▸ **Provided passage**:
········
Men: Stay Healthy at 50+
Use the checklists below to help you stay healthy to age 50 and beyond. The checklists help answer your questions about what daily steps you can take for good health; whether you need medicines to prevent disease; and which screening tests you need and when to get them.

Daily Steps to Good Health:

Be tobacco free. For tips on how to quit, visit the Agency for Healthcare Research and Quality (AHRQ) or smokefree.gov. To talk to someone about how to be tobacco-free, call the National Quitline: 1-800-QUITNOW.

Be physically active. If you are not already physically active, start small and work up to 30 minutes or more of moderate physical activity most days of the week. Walking briskly, mowing the lawn, dancing, swimming and bicycling are just a few examples of moderate physical activity.

Eat a healthy diet. Focus on fruits, vegetables, whole grains, and fat-free or low-fat milk and milk products. Include lean meats, poultry, fish, beans, eggs and nuts. Eat foods low in saturated fats, trans fats, cholesterol, salt and added sugars. Stay at a healthy weight. Balance the calories you take in from food and drink with the calories you burn off by your activities. Check with your doctor if you start to gain or lose weight.
········
▸ **Data for review**:
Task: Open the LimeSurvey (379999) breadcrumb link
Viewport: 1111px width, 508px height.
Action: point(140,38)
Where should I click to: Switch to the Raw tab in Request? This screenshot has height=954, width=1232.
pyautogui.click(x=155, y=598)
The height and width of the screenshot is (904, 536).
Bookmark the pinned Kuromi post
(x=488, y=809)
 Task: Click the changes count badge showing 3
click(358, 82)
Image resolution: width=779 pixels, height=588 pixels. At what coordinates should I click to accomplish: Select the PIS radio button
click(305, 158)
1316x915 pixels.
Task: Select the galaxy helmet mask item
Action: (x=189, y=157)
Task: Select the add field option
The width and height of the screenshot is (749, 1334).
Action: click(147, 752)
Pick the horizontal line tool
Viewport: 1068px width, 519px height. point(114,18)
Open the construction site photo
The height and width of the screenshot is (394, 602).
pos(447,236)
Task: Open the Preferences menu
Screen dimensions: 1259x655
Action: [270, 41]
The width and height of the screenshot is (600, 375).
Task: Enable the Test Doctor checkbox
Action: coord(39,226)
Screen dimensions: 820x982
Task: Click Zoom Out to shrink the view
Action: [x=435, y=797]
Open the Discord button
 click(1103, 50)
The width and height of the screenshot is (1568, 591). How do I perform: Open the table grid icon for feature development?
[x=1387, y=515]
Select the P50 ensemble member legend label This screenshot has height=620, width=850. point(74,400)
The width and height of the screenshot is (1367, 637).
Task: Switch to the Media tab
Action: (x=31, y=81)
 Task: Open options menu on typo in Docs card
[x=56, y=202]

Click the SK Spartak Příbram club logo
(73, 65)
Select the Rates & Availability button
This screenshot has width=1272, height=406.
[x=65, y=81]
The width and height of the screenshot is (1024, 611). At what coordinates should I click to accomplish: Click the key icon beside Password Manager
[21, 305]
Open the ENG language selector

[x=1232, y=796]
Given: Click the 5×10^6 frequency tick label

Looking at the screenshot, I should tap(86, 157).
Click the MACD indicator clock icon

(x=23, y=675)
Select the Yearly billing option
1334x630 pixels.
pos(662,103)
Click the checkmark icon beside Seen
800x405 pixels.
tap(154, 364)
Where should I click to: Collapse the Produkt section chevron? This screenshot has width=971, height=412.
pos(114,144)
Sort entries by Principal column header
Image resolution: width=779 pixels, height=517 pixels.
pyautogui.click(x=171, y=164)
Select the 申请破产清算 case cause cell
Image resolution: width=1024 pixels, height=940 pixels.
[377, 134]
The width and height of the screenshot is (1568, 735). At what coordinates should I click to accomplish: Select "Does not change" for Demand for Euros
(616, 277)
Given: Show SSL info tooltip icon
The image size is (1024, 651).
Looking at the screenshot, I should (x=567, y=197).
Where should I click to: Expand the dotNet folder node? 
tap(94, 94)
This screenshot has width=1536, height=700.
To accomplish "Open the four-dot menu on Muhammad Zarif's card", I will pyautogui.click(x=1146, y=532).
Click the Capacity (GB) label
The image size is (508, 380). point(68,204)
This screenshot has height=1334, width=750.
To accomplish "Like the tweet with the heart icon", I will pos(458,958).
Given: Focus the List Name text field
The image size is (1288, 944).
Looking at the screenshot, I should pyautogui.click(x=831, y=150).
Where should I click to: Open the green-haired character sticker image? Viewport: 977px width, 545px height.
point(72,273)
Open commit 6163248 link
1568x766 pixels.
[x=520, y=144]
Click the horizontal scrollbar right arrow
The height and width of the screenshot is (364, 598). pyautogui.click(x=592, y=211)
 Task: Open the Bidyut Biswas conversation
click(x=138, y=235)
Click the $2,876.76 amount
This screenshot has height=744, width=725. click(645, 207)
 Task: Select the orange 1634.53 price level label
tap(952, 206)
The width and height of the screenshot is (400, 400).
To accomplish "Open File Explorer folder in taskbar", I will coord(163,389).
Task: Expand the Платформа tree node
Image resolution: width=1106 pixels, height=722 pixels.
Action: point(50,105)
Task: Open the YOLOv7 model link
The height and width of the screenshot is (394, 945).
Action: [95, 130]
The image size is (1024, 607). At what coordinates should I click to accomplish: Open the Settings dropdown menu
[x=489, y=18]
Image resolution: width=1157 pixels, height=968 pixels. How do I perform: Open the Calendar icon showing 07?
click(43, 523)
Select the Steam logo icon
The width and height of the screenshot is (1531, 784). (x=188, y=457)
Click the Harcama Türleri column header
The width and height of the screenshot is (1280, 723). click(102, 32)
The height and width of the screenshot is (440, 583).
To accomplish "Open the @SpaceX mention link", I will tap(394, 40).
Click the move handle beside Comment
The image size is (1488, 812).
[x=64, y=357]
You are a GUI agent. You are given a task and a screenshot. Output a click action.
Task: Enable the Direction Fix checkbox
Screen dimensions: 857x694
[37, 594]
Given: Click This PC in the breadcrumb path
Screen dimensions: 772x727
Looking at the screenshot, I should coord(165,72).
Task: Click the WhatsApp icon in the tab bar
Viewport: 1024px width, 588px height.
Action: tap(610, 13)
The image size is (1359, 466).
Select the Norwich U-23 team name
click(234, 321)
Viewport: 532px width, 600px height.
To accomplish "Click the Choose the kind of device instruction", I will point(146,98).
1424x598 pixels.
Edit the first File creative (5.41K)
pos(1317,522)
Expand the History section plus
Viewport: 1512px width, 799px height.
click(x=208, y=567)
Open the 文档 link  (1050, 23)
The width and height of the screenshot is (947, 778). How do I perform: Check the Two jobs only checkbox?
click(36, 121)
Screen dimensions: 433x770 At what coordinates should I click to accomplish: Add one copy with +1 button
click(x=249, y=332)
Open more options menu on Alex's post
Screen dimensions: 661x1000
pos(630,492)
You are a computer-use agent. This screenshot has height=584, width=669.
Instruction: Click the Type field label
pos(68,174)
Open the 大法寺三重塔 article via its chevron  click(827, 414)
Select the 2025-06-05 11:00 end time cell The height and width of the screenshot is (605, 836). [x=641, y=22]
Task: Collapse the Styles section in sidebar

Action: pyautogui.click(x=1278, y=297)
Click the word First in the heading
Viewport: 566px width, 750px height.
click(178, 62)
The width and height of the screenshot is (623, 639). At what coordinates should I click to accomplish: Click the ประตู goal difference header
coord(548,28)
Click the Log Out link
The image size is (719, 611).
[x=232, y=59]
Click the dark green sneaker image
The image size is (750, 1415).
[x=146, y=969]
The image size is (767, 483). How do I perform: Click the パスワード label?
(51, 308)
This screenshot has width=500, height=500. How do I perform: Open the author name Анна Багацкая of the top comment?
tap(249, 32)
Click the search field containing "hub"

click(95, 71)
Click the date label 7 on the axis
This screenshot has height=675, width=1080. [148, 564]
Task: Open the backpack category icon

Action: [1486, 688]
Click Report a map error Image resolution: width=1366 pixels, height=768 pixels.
········
▸ **Required tasks**:
1. According to the men's health checklist, how much moderate physical activity should a man work up to?
2. Continue the men's health checklist for ages 50 and over, starting after its final sentence.
The data above are unrelated to the men's health checklist.

▸ **Per-task answers**:
1. 30 minutes or more of moderate physical activity most days of the week.

2.
If you drink alcohol, drink only in moderation. Have no more than two drinks a day if you are 65 or younger. If you are older than 65, have no more than one drink a day. A standard drink is one 12-ounce bottle of beer or wine cooler, one 5-ounce glass of wine or 1.5 ounces of 80-proof distilled spirits.

Should You Take Preventive Medicines?

Aspirin. Ask your doctor about taking aspirin to prevent heart disease.

Immunizations. You need a flu shot every year. You can prevent other serious diseases, such as pneumonia, whooping cough and shingles, by being vaccinated. Talk with your doctor or nurse about the vaccines you need and when to get them. You can also find out which immunizations you need.

Screening Tests: What You Need and When

Health experts from the U.S. Preventive Services Task Force have made these recommendations, based on scientific evidence, about which screening tests you need and when to get them.

Abdominal Aortic Aneurysm. If you are between the ages of 65 and 75 and have ever been a smoker, talk with your doctor about being screened.

Colorectal Cancer. Have a test for colorectal cancer. Your doctor can help you decide which test is right for you.

Depression. Your emotional health is as important as your physical health. If you have felt "down," sad, or hopeless over the last 2 weeks or have felt little interest or pleasure in doing things, you may be depressed. Talk to your doctor about being screened for depression.

Diabetes. Have a blood test for diabetes if you have high blood pressure.

High Blood Pressure. Have your blood pressure checked at least every 2 years. High blood pressure is 140/90 or higher.

High Cholesterol. Have your cholesterol checked regularly.

HIV. Talk with your doctor about whether or not an HIV screening is applicable.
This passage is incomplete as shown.